__Dataset records__.
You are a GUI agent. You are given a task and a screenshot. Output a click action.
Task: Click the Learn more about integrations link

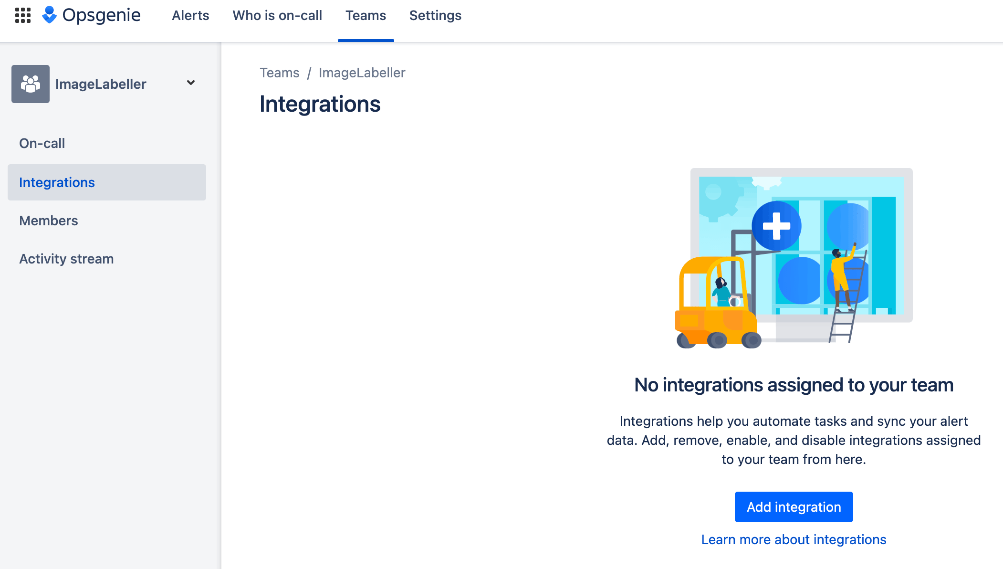tap(794, 539)
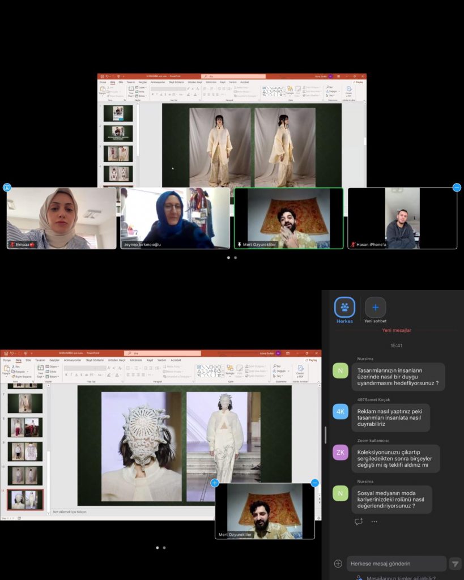
Task: Open the attachment plus icon beside message field
Action: pyautogui.click(x=338, y=564)
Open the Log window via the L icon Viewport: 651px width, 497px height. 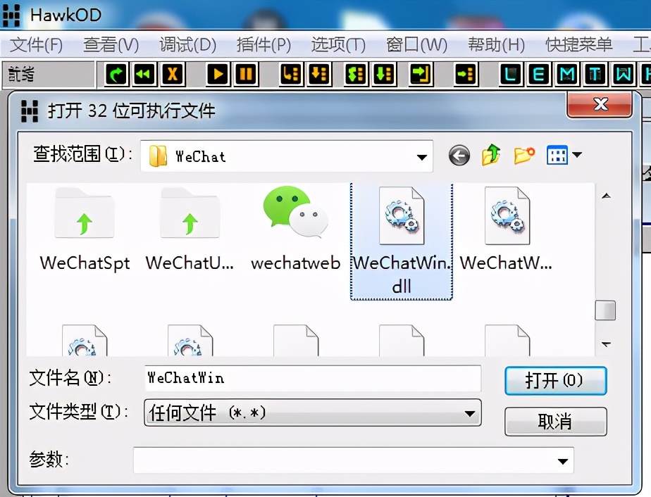tap(510, 74)
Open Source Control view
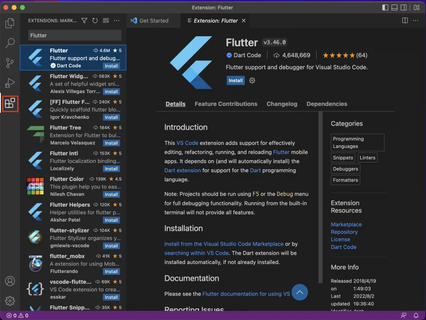Viewport: 426px width, 320px height. (10, 63)
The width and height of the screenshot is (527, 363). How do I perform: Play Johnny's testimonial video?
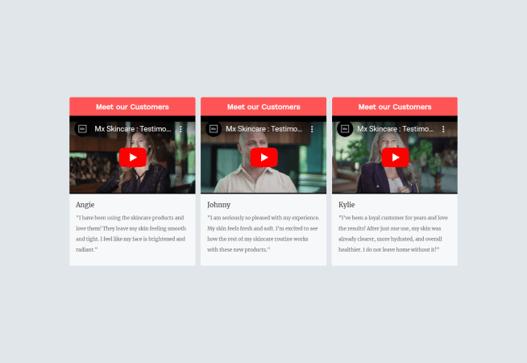point(264,157)
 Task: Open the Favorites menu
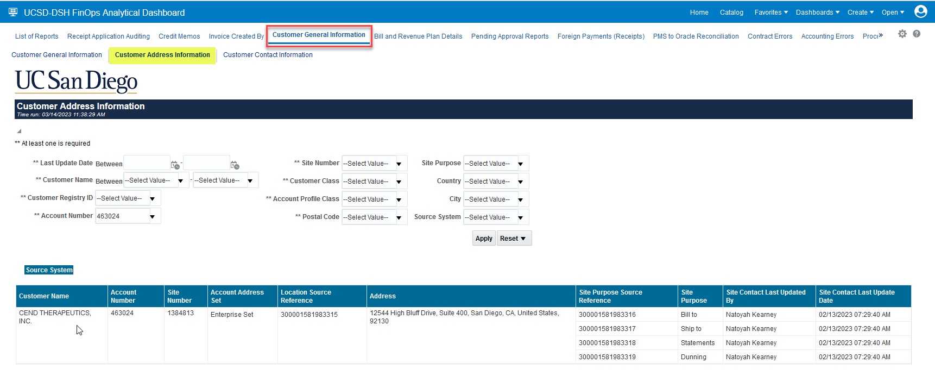click(x=770, y=13)
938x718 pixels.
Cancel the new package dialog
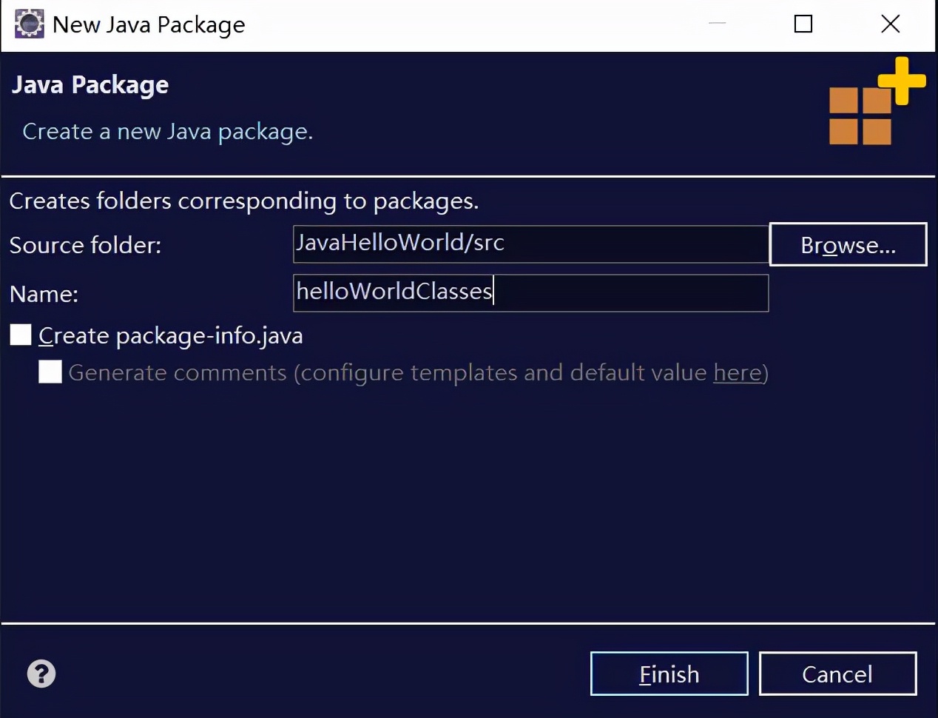pyautogui.click(x=837, y=674)
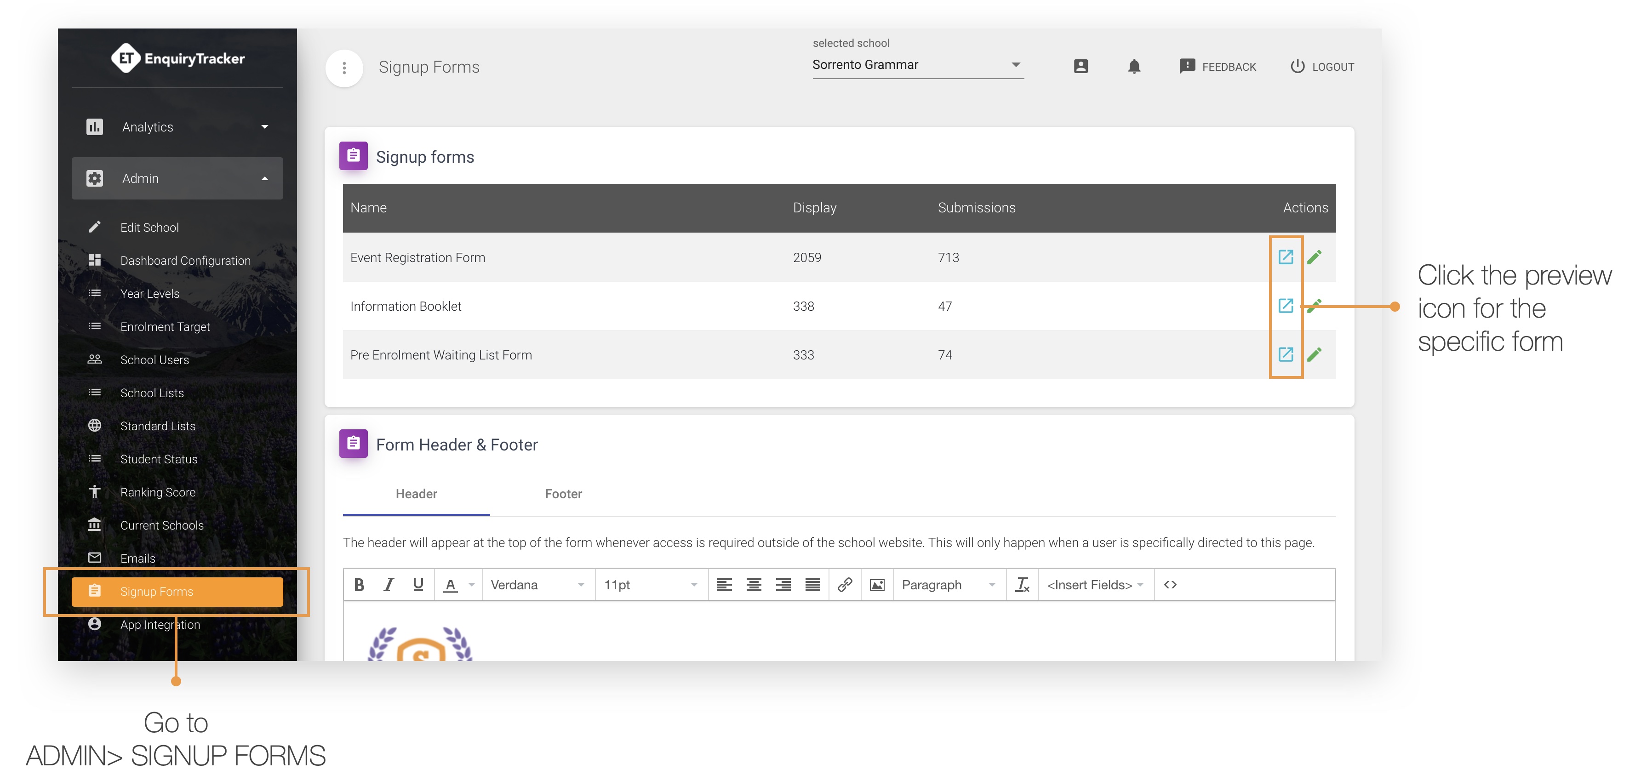
Task: Open the user profile icon
Action: [x=1080, y=66]
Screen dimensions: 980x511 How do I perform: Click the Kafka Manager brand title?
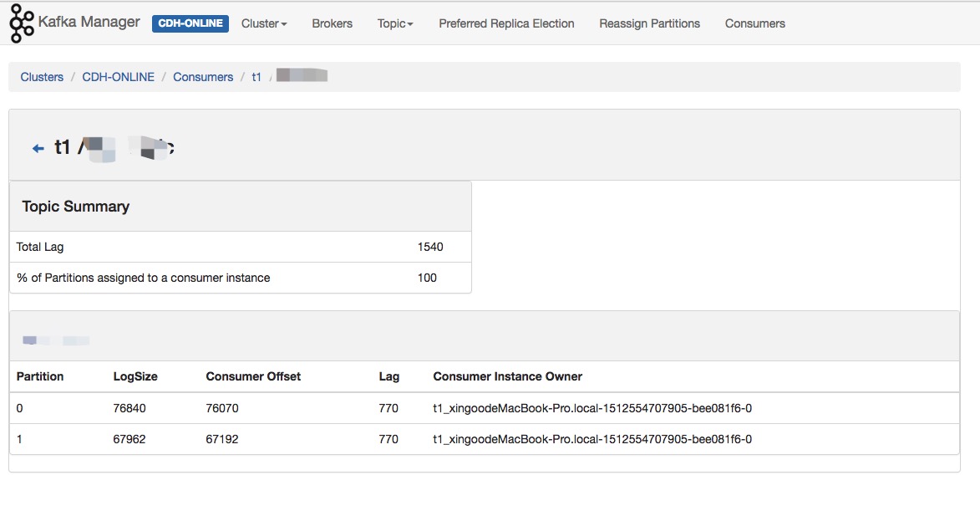click(x=89, y=23)
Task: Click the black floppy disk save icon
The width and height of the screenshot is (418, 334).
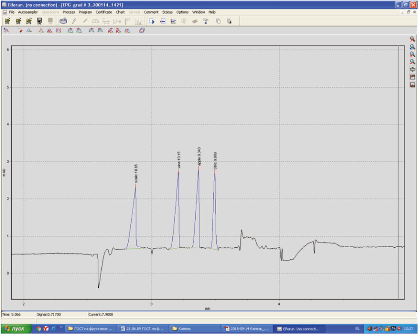Action: [39, 21]
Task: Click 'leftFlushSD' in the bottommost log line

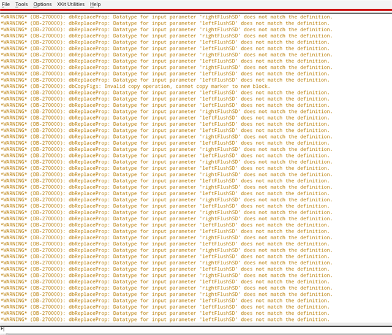Action: 219,319
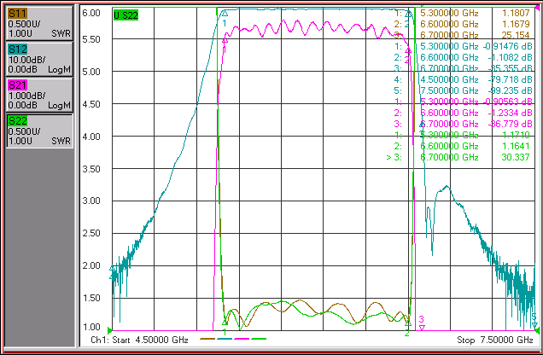Click the S12 marker 4 readout at 4.500000 GHz
The width and height of the screenshot is (543, 355).
pyautogui.click(x=463, y=79)
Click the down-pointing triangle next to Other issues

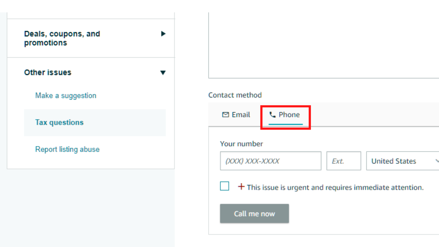(163, 72)
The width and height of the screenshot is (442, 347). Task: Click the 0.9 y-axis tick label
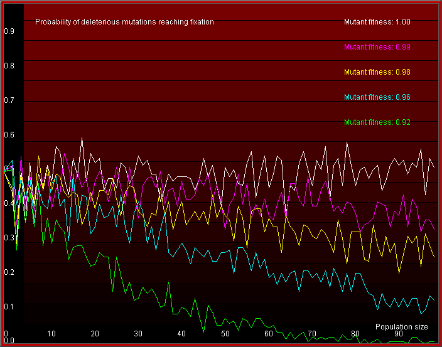coord(9,31)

__Problem description__.
The response should be the lines from the one containing "Task: Click the black floppy disk save icon" through the final line of the records, reproduced exactly and with every picture left out.

__Exercise answer__.
Task: Click the black floppy disk save icon
The width and height of the screenshot is (418, 334).
Action: [39, 21]
Task: Click 'leftFlushSD' in the bottommost log line

Action: 219,319
Click the S12 marker 4 readout at 4.500000 GHz
The width and height of the screenshot is (543, 355).
pyautogui.click(x=463, y=79)
Click the down-pointing triangle next to Other issues

(163, 72)
The width and height of the screenshot is (442, 347). Task: Click the 0.9 y-axis tick label
coord(9,31)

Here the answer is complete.